PROMPT
In the text on the health care law, how many full-time workers must an employer have before it has to offer health insurance or pay a penalty?

EXCERPT PROVIDED
=== Begin Enclosure ===
The new health care law known as the Affordable Care Act (ACA) is intended to make private health insurance more affordable for people with cancer in the family. The law also ensures that most insurance plans cover the health care needed by cancer patients and survivors. This section looks at the law’s impact on different types of private health insurance.

For an overview of the new law, please read our brochure called The Health Care Law: How It Helps People With Cancer and Their Families. You can also call us anytime at 1-800-227-2345 for the most up-to-date information.

Group health plans

Many people get health insurance coverage for their dependent children by listing them as beneficiaries on their own employee plan, so that they are covered by insurance through a group plan offered by their employers. Under the new health care law employers with more than 50 full-time workers must offer health insurance or pay a penalty. Employees whose health insurance is too expensive (more than 9.5% of their household income for just the employee’s coverage) can look into buying an individual plan in their state’s marketplace. Some of these people will qualify for financial help to pay for a marketplace insurance plan. (See “Where to get private individual coverage: the health insurance marketplace” in this section.)

Group health plans cover a group of people, usually employees of the same company, and many plans cover their dependents, including children. Generally, employers must offer health coverage to full-time employees. Some employers pay part of employee health care premiums, which are the monthly payments for coverage.
=== End Enclosure ===
STUDY MATERIAL
=== Begin Enclosure ===
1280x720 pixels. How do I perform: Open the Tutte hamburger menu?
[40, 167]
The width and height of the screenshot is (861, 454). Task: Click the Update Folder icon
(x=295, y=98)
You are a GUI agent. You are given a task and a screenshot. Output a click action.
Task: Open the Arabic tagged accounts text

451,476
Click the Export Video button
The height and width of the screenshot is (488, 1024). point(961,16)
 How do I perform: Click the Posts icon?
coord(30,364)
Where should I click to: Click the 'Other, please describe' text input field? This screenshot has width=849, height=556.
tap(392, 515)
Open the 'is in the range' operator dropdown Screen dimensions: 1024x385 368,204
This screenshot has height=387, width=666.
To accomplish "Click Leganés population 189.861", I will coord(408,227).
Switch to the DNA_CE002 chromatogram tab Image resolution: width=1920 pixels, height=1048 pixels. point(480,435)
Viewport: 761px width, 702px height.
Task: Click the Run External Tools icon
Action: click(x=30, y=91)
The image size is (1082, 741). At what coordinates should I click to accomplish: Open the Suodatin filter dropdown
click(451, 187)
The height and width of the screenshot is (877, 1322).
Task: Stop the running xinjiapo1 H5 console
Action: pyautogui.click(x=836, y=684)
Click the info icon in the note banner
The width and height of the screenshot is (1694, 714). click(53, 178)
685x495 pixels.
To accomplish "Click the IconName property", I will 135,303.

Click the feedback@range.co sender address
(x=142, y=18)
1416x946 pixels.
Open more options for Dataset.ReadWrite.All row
=== End Enclosure ===
RESPONSE AREA
More than 50 full-time workers.